## START Provided text

Thanks for the response, @irexyc , however, in my case, the image I am giving to model is of a static size and will always remain of the same size (1216x1920), so i don't need to use the resize transform at all. Also, I have tried via the dynamic config, and the results were same.
@himansh1314
There is a bug of static resize (mmdet treat the scale of resize as (w, h), while mmdeploy sdk treat it as (h, w)), this pr will fix it https://github.com/open-mmlab/mmdeploy/pull/2063.
You can edit the pipeline.json, swap the two parameter of resize to see if it can help.
@irexyc Yes, I noticed the bug. And I swapped the parameters and it worked fine. Infact, I removed the 'Resize' transform completely and it worked fine as well because by default, my image is of the size (1216x1920), and all the images in my pipeline are of static size. However, still the same issue as I mentioned above.

## END Provided text
## START Raw records

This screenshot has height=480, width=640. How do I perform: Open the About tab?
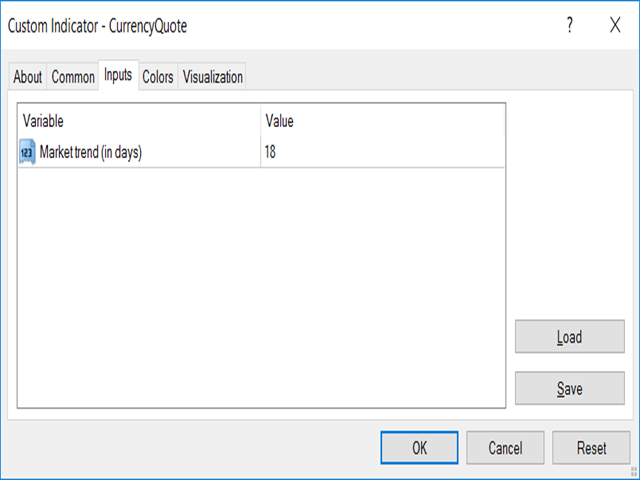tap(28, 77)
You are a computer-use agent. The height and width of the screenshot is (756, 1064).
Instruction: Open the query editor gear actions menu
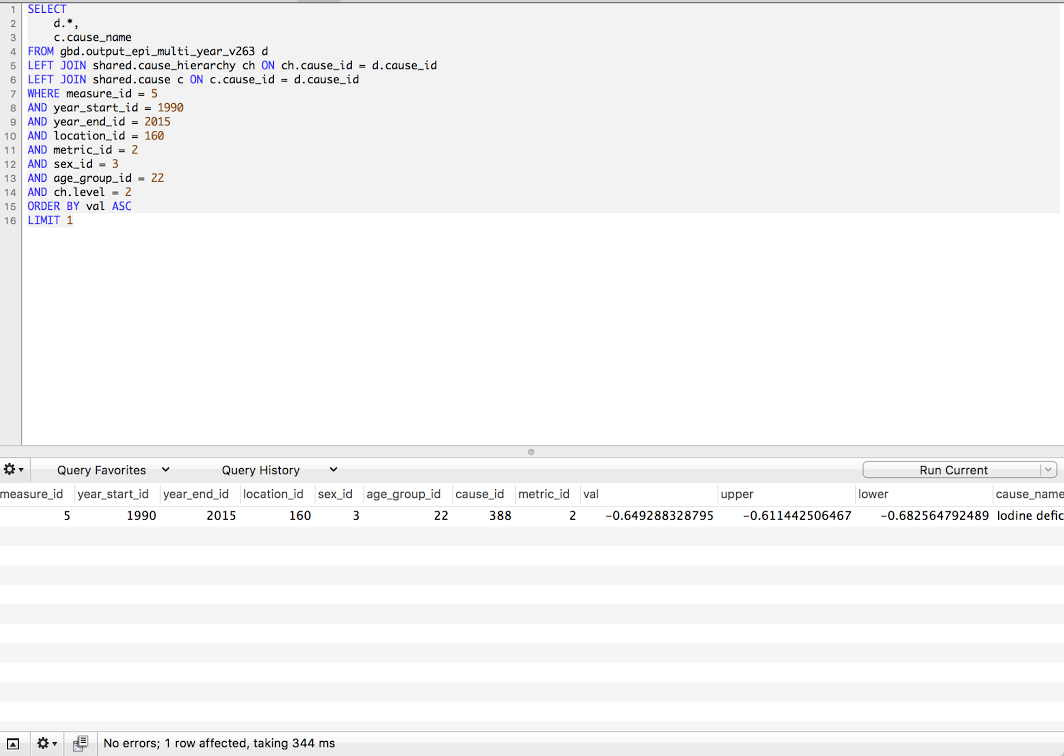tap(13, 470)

## END Raw records
## START Raw records

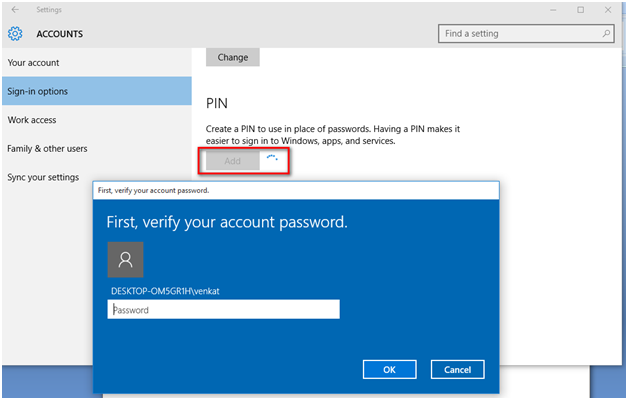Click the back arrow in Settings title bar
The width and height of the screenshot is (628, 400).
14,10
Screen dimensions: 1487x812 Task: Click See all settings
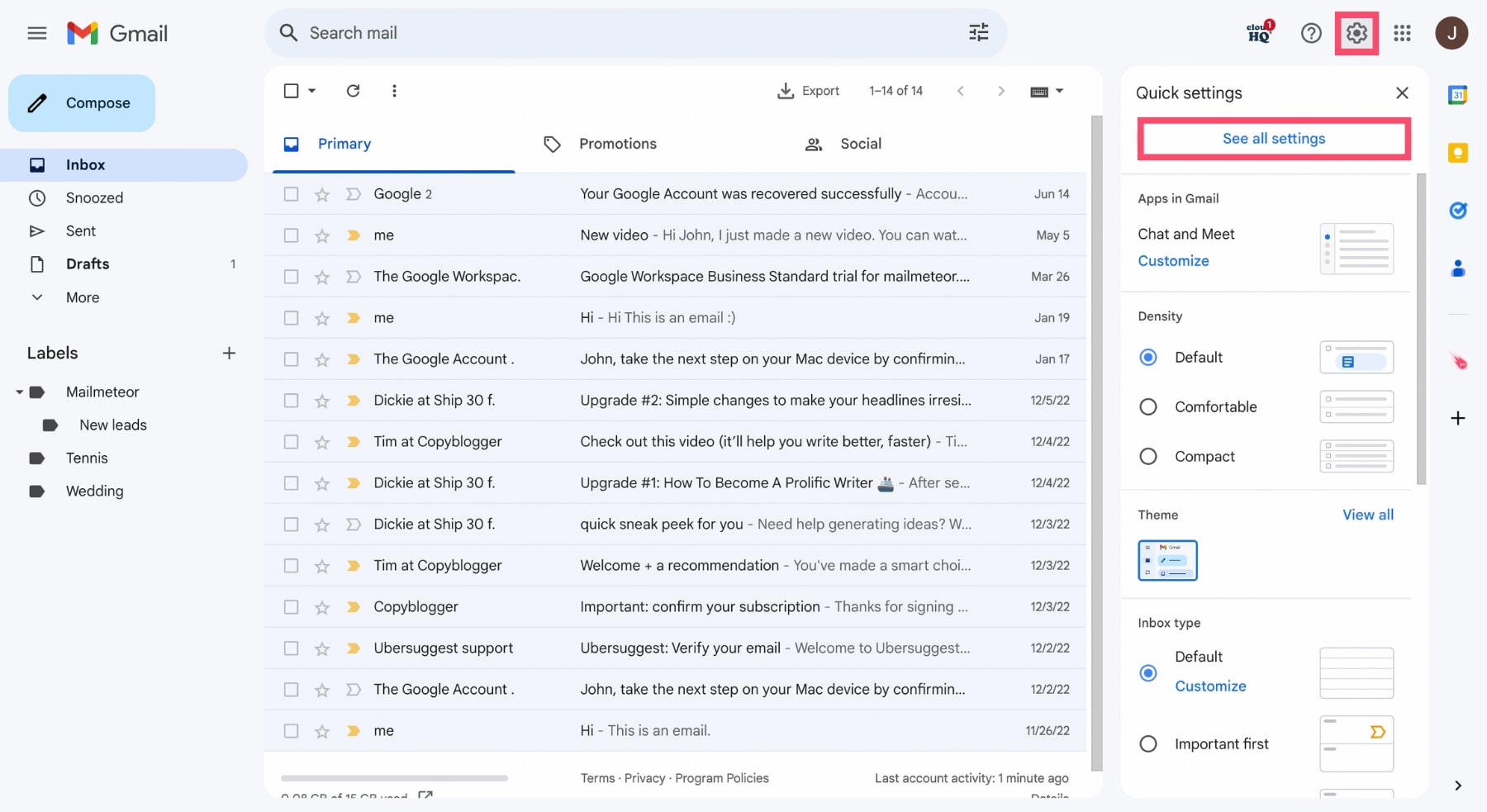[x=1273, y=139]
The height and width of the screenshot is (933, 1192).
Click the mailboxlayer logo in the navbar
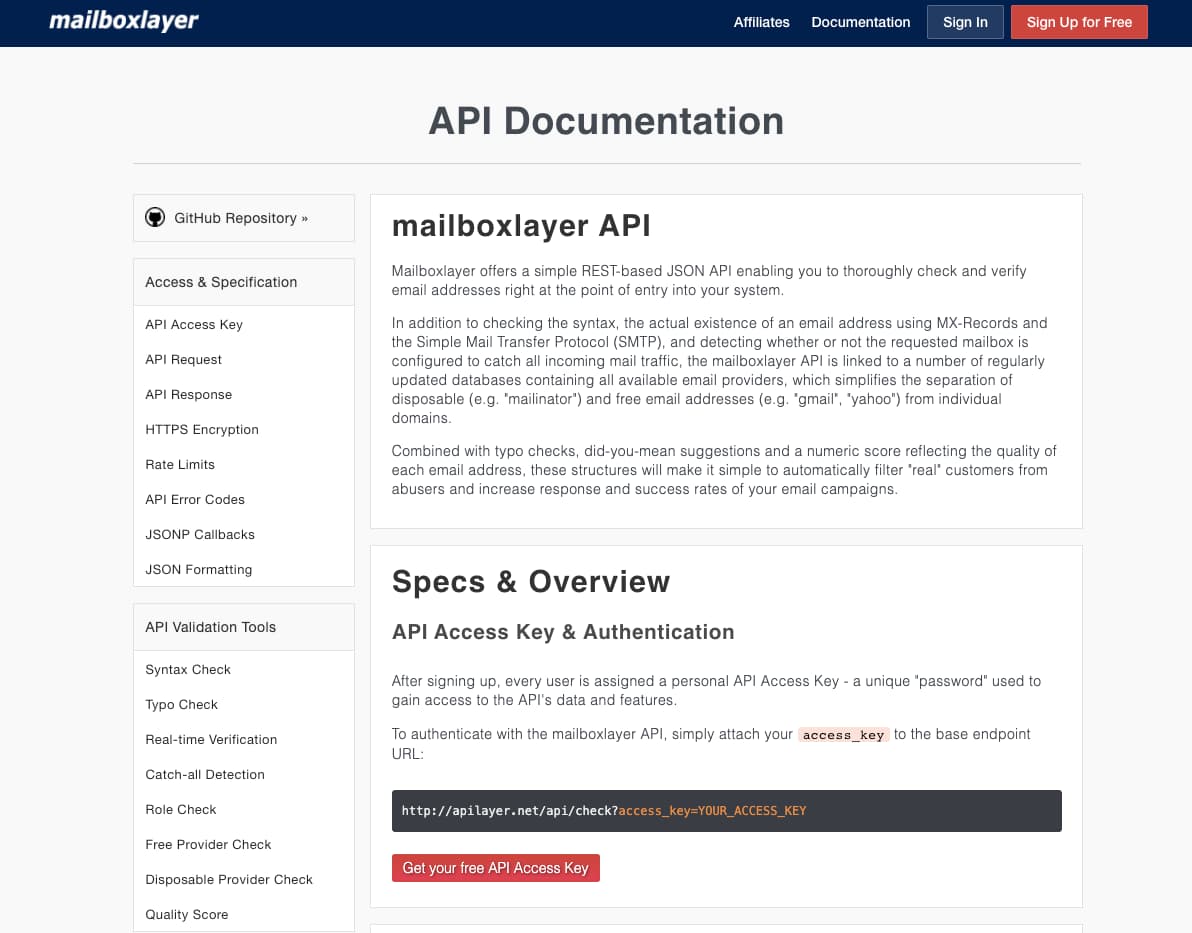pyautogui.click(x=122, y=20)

## END Raw records
## START Raw records

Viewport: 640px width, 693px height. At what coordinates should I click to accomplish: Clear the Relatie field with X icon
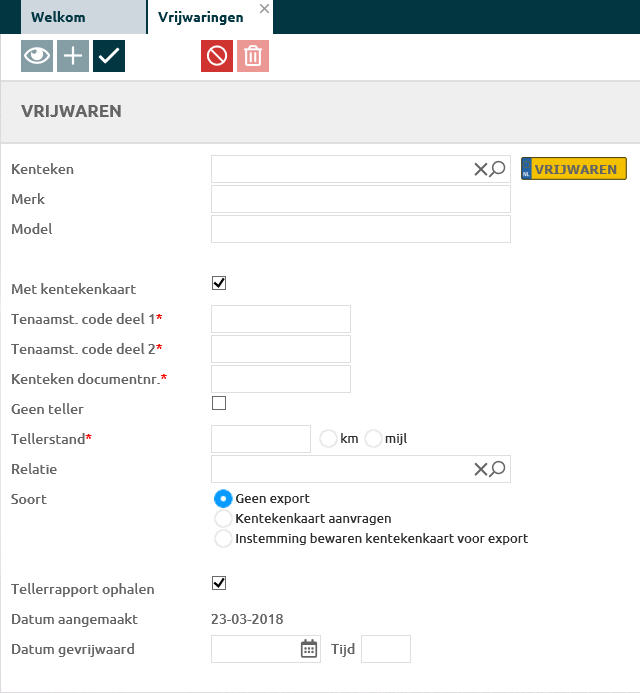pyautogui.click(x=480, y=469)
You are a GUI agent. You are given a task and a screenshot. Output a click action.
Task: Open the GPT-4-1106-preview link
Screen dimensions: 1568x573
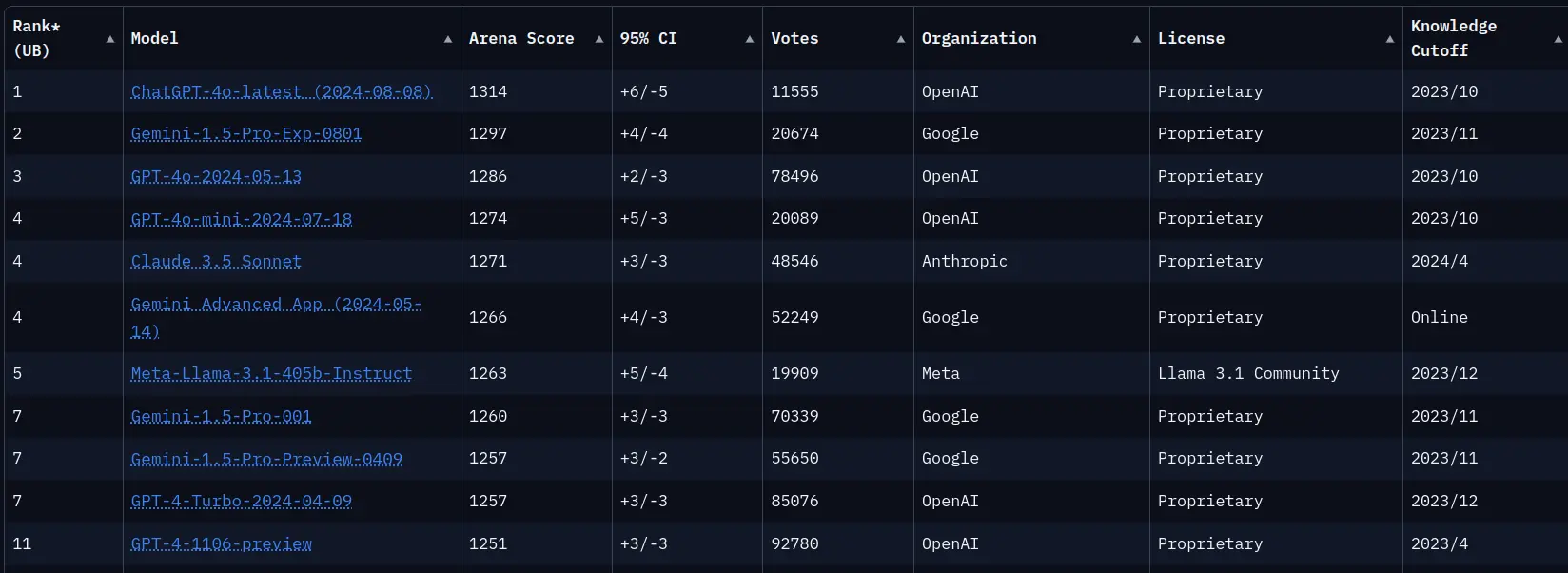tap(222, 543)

## END Raw records

## Set of tasks
• A. Reproduce the passage of the mmdeploy resize thread starting with "Thanks for the" and going on through "it can help.".
• B. In the mmdeploy resize thread, how does mmdet treat the scale of a static resize, and how does the mmdeploy SDK treat it?

## Answers for this exercise
• A.
Thanks for the response, @irexyc , however, in my case, the image I am giving to model is of a static size and will always remain of the same size (1216x1920), so i don't need to use the resize transform at all. Also, I have tried via the dynamic config, and the results were same.
@himansh1314
There is a bug of static resize (mmdet treat the scale of resize as (w, h), while mmdeploy sdk treat it as (h, w)), this pr will fix it https://github.com/open-mmlab/mmdeploy/pull/2063.
You can edit the pipeline.json, swap the two parameter of resize to see if it can help.

• B. mmdet treats the scale as (w, h), while the mmdeploy SDK treats it as (h, w).